In 2Q16, Ensco’s (ESV) blend-and-extend agreements with its customers helped add some revenue backlog for the company. However, these additions aren’t sufficient to recoup the utilized backlog in the second quarter. On June 30, 2016, Ensco (ESV) had a total backlog of $4.1 billion compared to $5.2 billion at the end of 1Q16.
Ensco’s backlog-to-trailing-12-month-revenue ratio is 115%. Only Atwood Oceanics (ATW) and Seadrill (SDRL) have lower ratios than Ensco. Seadrill Partners (SDLP), Transocean (RIG), and five other offshore drillers have a higher backlog-to-revenue ratio than Ensco.
Contract roll-offs in 2016
In 2016, a huge number of contracts—around 13—are rolling off for Ensco. This is expected to bring a lot of pressure on the company’s 2017 revenues and earnings. Approximately six more contracts will roll off in 2017.
Wall Street analysts estimate that Ensco’s revenue will be just over $539 million in 3Q16. This would be a steep fall of more than 40% from its 2Q16 revenue of $909 million. On a year-over-year basis, the estimated 3Q16 revenue is down 47%.

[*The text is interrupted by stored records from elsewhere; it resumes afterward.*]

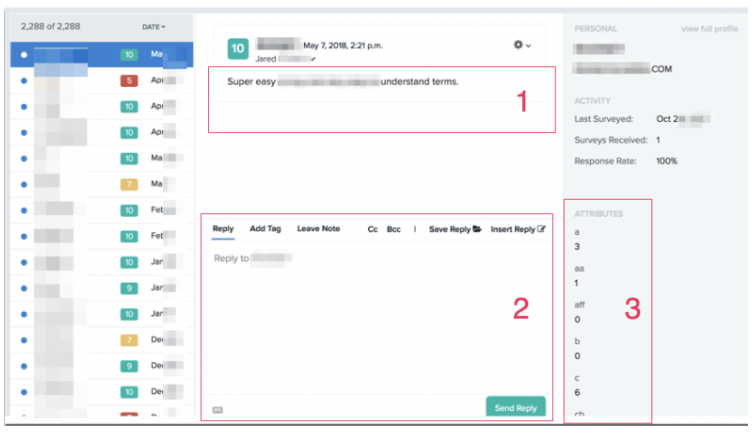Add a Cc recipient field

pyautogui.click(x=373, y=229)
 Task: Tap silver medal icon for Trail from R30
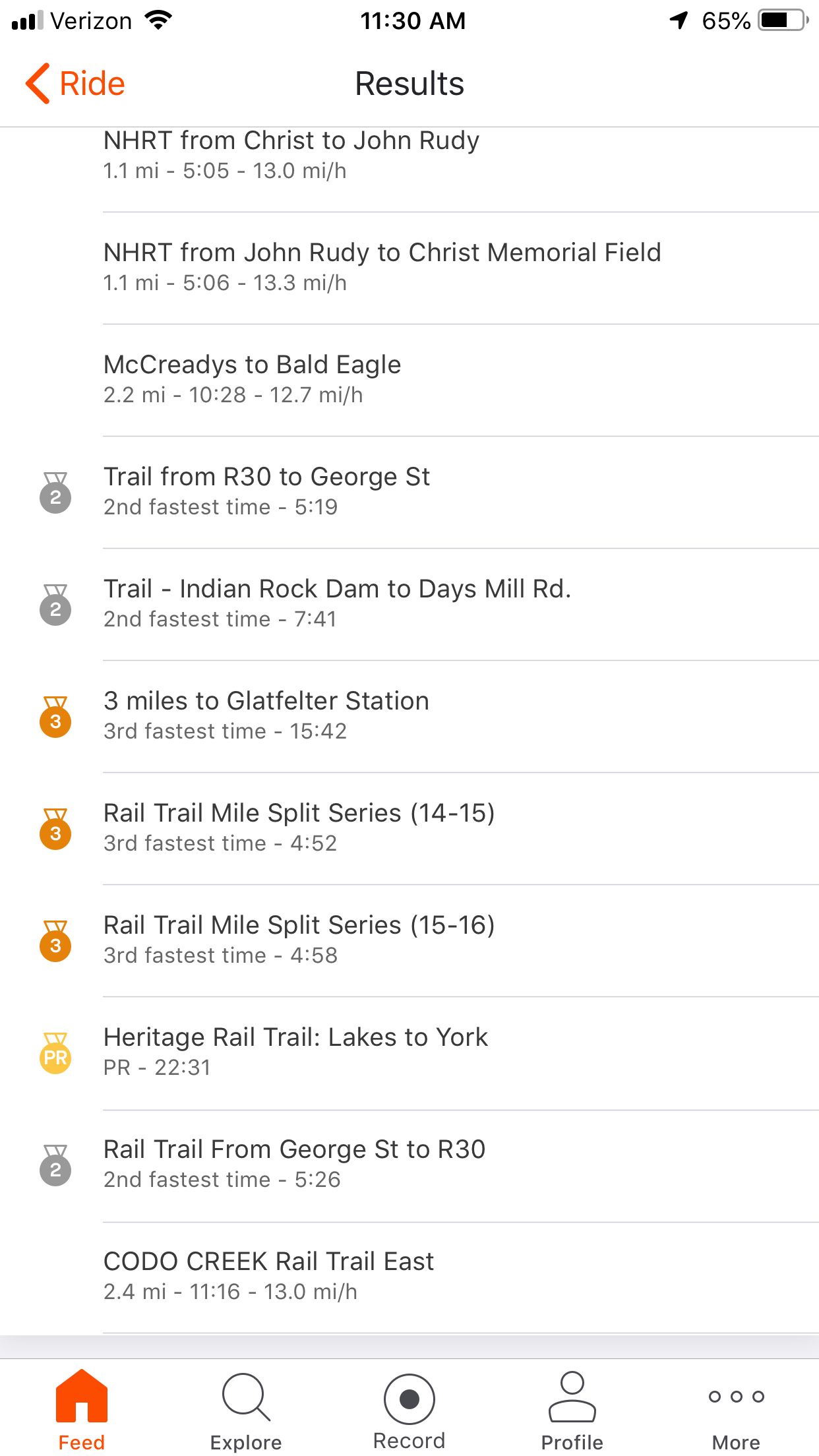pos(55,492)
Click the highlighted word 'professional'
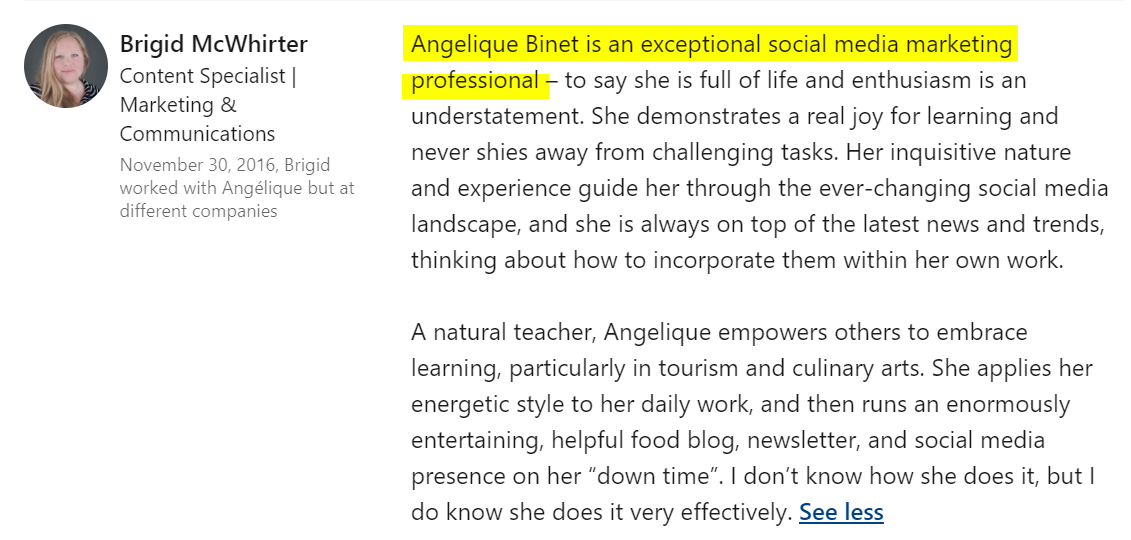This screenshot has width=1131, height=540. click(x=475, y=81)
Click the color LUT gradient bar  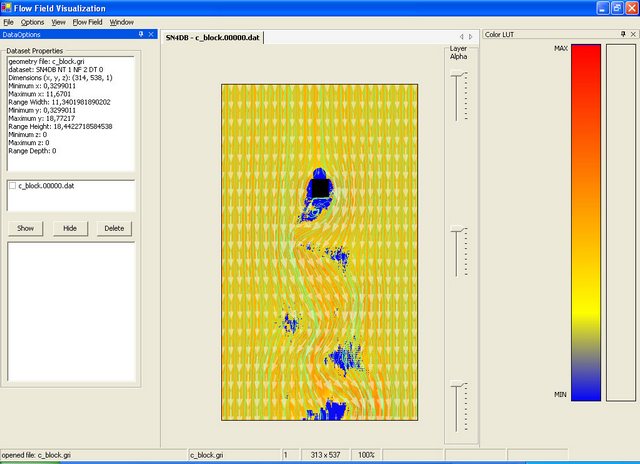click(x=585, y=222)
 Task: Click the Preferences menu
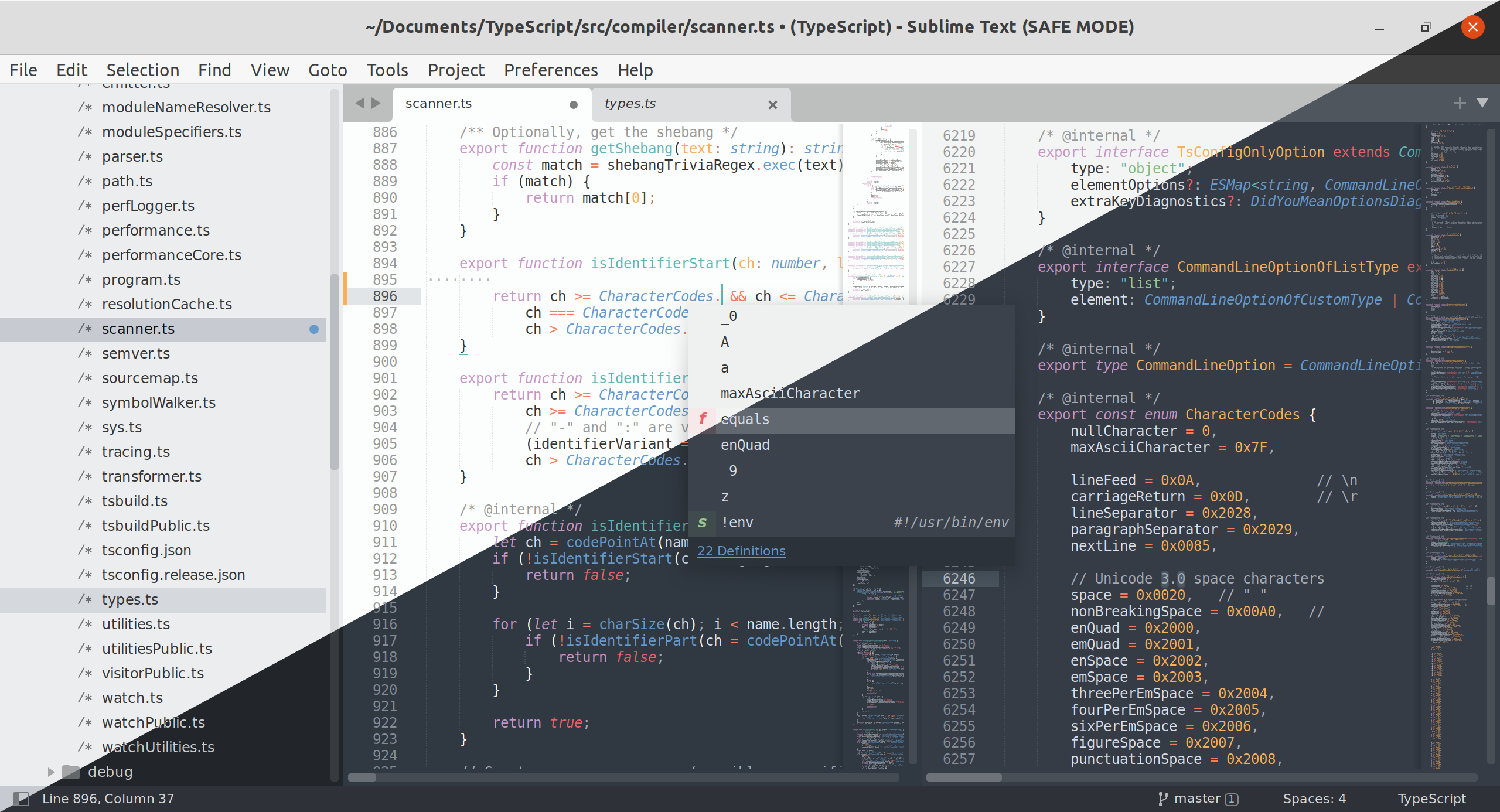(552, 69)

Its fiscal 2016 revenue is estimated to ~$2.6 billion—down from ~$4.1 billion recorded in 2015. As many rigs are completing their contracts in 2016, an additional huge dip in revenues is expected in 2017. The 2017 estimated revenue stands at ~$2 billion—22% down from estimated 2016 revenue and 51% down from 2015’s actual revenue.
Analysts estimate the third quarter EBITDA[1. earnings before interest, taxes, depreciation, and amortization] for Ensco to be $218 million compared to $532 million in 2Q16 and $557 million in 3Q15.
For fiscal 2016, estimated EBITDA is 44% lower than 2015’s EBITDA of ~$2.1 billion. As revenues are expected to drop further in 2017, so is the EBITDA. The 2017 EBITDA estimate stands at ~$0.8 billion.